Yeah, it missed the mark.

>
> We don't need to flush the last pages here, because we flushed it already,
> in the last find_dirty_block() call where src QEMU finished scanning the
> last round.  Then we set complete_round=true, scan one more round, and the
> iteration won't complete until the new round sees zero dirty page.

Ok, let's put this in the commit message. As it stands it looks like
this patch is fixing a bug with 637280aeb2 when instead it's doing
further optimization, but so it happens that we still require the
backward compatibility part.

>
> So when reaching this line, multifd send buffer must be empty.  We need to
> flush for each round of RAM scan, we can't avoid the flush there, but we
> can save this one in complete().

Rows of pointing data
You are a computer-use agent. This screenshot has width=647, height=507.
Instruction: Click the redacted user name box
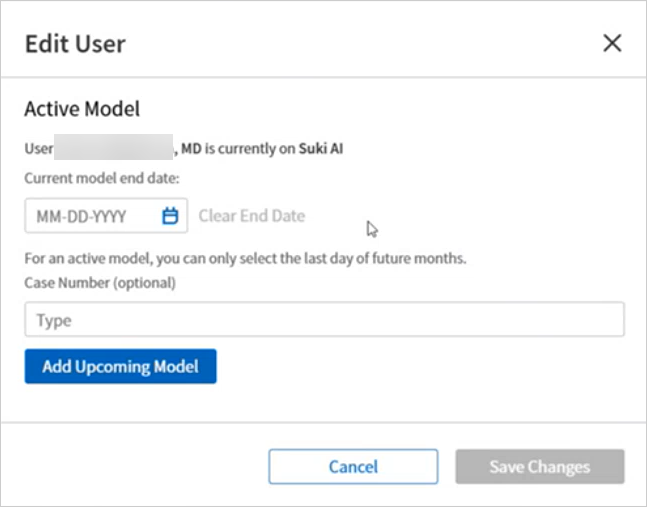tap(113, 149)
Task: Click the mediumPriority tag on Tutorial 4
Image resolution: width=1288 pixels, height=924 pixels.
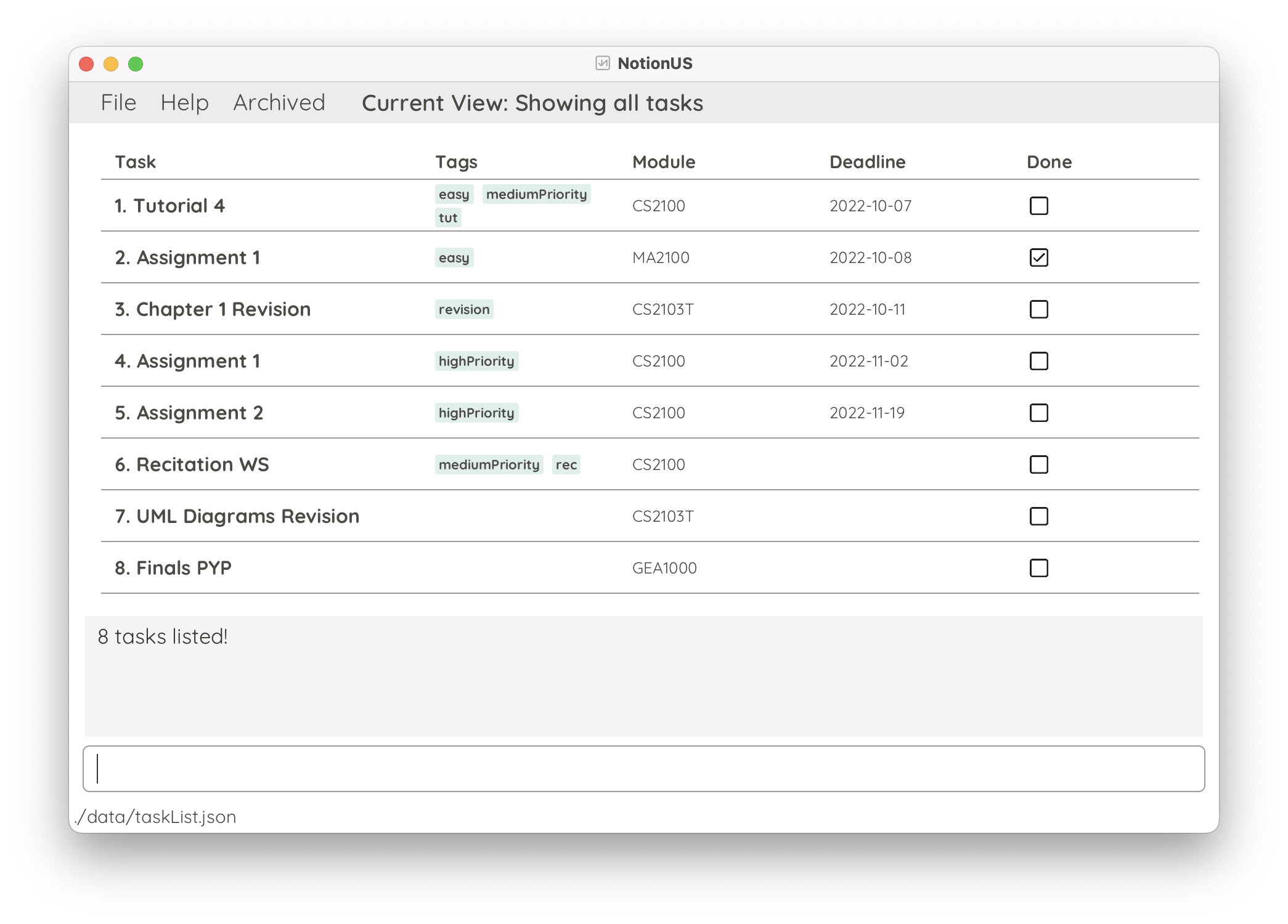Action: pos(535,193)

TASK TO CARRY OUT
Please rename "src QEMU" to "source QEMU" in the QEMU flush discussion between "Yeah, it missed" and "backward compatibility part.", inclusive, and write out that stretch with the change.

EXERCISE ANSWER
Yeah, it missed the mark.

>
> We don't need to flush the last pages here, because we flushed it already,
> in the last find_dirty_block() call where source QEMU finished scanning the
> last round.  Then we set complete_round=true, scan one more round, and the
> iteration won't complete until the new round sees zero dirty page.

Ok, let's put this in the commit message. As it stands it looks like
this patch is fixing a bug with 637280aeb2 when instead it's doing
further optimization, but so it happens that we still require the
backward compatibility part.